Transcribe each entry. Change nothing.

TASK INPUTS:
== Segment start ==

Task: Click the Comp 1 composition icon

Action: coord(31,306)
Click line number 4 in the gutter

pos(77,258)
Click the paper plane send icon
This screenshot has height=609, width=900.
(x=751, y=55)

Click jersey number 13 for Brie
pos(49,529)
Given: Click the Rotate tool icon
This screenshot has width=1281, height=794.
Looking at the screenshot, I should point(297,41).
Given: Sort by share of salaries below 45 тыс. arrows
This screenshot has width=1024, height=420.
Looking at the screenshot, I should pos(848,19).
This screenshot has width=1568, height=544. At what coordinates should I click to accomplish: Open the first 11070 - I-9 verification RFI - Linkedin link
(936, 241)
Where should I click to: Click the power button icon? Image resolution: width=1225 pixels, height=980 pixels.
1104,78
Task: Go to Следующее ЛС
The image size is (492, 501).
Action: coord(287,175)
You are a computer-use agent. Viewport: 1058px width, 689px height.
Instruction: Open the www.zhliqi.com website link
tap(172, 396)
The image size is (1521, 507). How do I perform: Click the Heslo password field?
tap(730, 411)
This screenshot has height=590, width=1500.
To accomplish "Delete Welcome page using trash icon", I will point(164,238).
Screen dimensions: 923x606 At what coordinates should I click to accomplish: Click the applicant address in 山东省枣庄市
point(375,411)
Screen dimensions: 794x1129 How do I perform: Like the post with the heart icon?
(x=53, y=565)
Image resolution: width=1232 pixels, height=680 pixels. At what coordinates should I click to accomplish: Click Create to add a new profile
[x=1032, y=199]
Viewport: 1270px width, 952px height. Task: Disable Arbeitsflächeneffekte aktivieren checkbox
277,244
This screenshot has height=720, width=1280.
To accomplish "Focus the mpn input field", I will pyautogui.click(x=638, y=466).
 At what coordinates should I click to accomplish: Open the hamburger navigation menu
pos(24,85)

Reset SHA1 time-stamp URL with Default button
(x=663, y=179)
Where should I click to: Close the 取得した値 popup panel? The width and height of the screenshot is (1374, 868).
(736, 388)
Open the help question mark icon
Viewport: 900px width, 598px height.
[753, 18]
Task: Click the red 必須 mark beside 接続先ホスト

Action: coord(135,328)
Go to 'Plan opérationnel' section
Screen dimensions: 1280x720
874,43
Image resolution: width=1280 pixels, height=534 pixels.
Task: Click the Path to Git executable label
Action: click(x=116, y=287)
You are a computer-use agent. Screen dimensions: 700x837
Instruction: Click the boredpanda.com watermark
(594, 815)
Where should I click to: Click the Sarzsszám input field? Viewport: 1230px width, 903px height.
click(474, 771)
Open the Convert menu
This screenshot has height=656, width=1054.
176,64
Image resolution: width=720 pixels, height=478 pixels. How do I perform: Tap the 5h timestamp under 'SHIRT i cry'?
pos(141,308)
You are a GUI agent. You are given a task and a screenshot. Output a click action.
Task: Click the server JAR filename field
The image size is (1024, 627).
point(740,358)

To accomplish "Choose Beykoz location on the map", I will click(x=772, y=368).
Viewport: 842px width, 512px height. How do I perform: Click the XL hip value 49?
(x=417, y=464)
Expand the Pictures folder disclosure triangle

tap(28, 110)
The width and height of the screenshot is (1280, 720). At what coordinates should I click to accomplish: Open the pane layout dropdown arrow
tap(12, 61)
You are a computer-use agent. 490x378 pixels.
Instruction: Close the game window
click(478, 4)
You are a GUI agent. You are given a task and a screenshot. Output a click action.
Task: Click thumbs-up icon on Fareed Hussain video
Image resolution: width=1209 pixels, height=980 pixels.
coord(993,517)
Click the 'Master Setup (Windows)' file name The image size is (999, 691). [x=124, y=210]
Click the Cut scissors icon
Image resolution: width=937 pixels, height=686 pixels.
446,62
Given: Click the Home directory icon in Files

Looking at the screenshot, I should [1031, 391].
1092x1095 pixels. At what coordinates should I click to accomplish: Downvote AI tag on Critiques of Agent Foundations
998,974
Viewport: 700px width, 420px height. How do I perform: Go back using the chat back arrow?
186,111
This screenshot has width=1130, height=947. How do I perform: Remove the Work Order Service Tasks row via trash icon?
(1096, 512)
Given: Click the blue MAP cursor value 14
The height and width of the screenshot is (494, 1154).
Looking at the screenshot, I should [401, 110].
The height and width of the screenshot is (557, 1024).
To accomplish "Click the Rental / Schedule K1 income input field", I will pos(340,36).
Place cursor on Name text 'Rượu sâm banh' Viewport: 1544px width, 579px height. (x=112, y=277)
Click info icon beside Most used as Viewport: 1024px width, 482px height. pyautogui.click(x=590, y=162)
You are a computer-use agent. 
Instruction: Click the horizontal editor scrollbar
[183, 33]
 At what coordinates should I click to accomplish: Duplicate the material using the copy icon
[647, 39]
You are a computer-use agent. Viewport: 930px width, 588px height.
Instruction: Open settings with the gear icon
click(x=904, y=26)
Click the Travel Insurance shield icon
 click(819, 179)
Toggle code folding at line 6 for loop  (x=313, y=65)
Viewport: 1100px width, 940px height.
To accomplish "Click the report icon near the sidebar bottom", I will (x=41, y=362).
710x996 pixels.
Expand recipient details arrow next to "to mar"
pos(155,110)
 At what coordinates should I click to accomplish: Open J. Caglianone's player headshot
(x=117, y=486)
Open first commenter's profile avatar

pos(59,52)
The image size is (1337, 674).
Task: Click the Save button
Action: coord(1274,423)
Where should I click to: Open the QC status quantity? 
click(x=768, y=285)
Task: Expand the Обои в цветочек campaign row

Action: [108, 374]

== Segment end ==

ANSWER:
Task: Click the Comp 1 composition icon

Action: coord(31,306)
Click line number 4 in the gutter

pos(77,258)
Click the paper plane send icon
This screenshot has height=609, width=900.
(x=751, y=55)

Click jersey number 13 for Brie
pos(49,529)
Given: Click the Rotate tool icon
This screenshot has width=1281, height=794.
Looking at the screenshot, I should point(297,41).
Given: Sort by share of salaries below 45 тыс. arrows
This screenshot has width=1024, height=420.
Looking at the screenshot, I should pos(848,19).
This screenshot has width=1568, height=544. At what coordinates should I click to accomplish: Open the first 11070 - I-9 verification RFI - Linkedin link
(936, 241)
Where should I click to: Click the power button icon? Image resolution: width=1225 pixels, height=980 pixels.
1104,78
Task: Go to Следующее ЛС
The image size is (492, 501).
Action: coord(287,175)
You are a computer-use agent. Viewport: 1058px width, 689px height.
Instruction: Open the www.zhliqi.com website link
tap(172, 396)
The image size is (1521, 507). How do I perform: Click the Heslo password field?
tap(730, 411)
This screenshot has height=590, width=1500.
To accomplish "Delete Welcome page using trash icon", I will point(164,238).
Screen dimensions: 923x606 At what coordinates should I click to accomplish: Click the applicant address in 山东省枣庄市
point(375,411)
Screen dimensions: 794x1129 How do I perform: Like the post with the heart icon?
(x=53, y=565)
Image resolution: width=1232 pixels, height=680 pixels. At what coordinates should I click to accomplish: Click Create to add a new profile
[x=1032, y=199]
Viewport: 1270px width, 952px height. Task: Disable Arbeitsflächeneffekte aktivieren checkbox
277,244
This screenshot has height=720, width=1280.
To accomplish "Focus the mpn input field", I will pyautogui.click(x=638, y=466).
 At what coordinates should I click to accomplish: Open the hamburger navigation menu
pos(24,85)

Reset SHA1 time-stamp URL with Default button
(x=663, y=179)
Where should I click to: Close the 取得した値 popup panel? The width and height of the screenshot is (1374, 868).
(736, 388)
Open the help question mark icon
Viewport: 900px width, 598px height.
[753, 18]
Task: Click the red 必須 mark beside 接続先ホスト

Action: coord(135,328)
Go to 'Plan opérationnel' section
Screen dimensions: 1280x720
874,43
Image resolution: width=1280 pixels, height=534 pixels.
Task: Click the Path to Git executable label
Action: click(x=116, y=287)
You are a computer-use agent. Screen dimensions: 700x837
Instruction: Click the boredpanda.com watermark
(594, 815)
Where should I click to: Click the Sarzsszám input field? Viewport: 1230px width, 903px height.
click(474, 771)
Open the Convert menu
This screenshot has height=656, width=1054.
176,64
Image resolution: width=720 pixels, height=478 pixels. How do I perform: Tap the 5h timestamp under 'SHIRT i cry'?
pos(141,308)
You are a GUI agent. You are given a task and a screenshot. Output a click action.
Task: Click the server JAR filename field
The image size is (1024, 627).
point(740,358)

To accomplish "Choose Beykoz location on the map", I will click(x=772, y=368).
Viewport: 842px width, 512px height. How do I perform: Click the XL hip value 49?
(x=417, y=464)
Expand the Pictures folder disclosure triangle

tap(28, 110)
The width and height of the screenshot is (1280, 720). At what coordinates should I click to accomplish: Open the pane layout dropdown arrow
tap(12, 61)
You are a computer-use agent. 490x378 pixels.
Instruction: Close the game window
click(478, 4)
You are a GUI agent. You are given a task and a screenshot. Output a click action.
Task: Click thumbs-up icon on Fareed Hussain video
Image resolution: width=1209 pixels, height=980 pixels.
coord(993,517)
Click the 'Master Setup (Windows)' file name The image size is (999, 691). [x=124, y=210]
Click the Cut scissors icon
Image resolution: width=937 pixels, height=686 pixels.
446,62
Given: Click the Home directory icon in Files

Looking at the screenshot, I should [1031, 391].
1092x1095 pixels. At what coordinates should I click to accomplish: Downvote AI tag on Critiques of Agent Foundations
998,974
Viewport: 700px width, 420px height. How do I perform: Go back using the chat back arrow?
186,111
This screenshot has width=1130, height=947. How do I perform: Remove the Work Order Service Tasks row via trash icon?
(1096, 512)
Given: Click the blue MAP cursor value 14
The height and width of the screenshot is (494, 1154).
Looking at the screenshot, I should [401, 110].
The height and width of the screenshot is (557, 1024).
To accomplish "Click the Rental / Schedule K1 income input field", I will pos(340,36).
Place cursor on Name text 'Rượu sâm banh' Viewport: 1544px width, 579px height. (x=112, y=277)
Click info icon beside Most used as Viewport: 1024px width, 482px height. pyautogui.click(x=590, y=162)
You are a computer-use agent. 
Instruction: Click the horizontal editor scrollbar
[183, 33]
 At what coordinates should I click to accomplish: Duplicate the material using the copy icon
[647, 39]
You are a computer-use agent. Viewport: 930px width, 588px height.
Instruction: Open settings with the gear icon
click(x=904, y=26)
Click the Travel Insurance shield icon
 click(819, 179)
Toggle code folding at line 6 for loop  (x=313, y=65)
Viewport: 1100px width, 940px height.
To accomplish "Click the report icon near the sidebar bottom", I will (x=41, y=362).
710x996 pixels.
Expand recipient details arrow next to "to mar"
pos(155,110)
 At what coordinates should I click to accomplish: Open J. Caglianone's player headshot
(x=117, y=486)
Open first commenter's profile avatar

pos(59,52)
The image size is (1337, 674).
Task: Click the Save button
Action: coord(1274,423)
Where should I click to: Open the QC status quantity? 
click(x=768, y=285)
Task: Expand the Обои в цветочек campaign row

Action: [108, 374]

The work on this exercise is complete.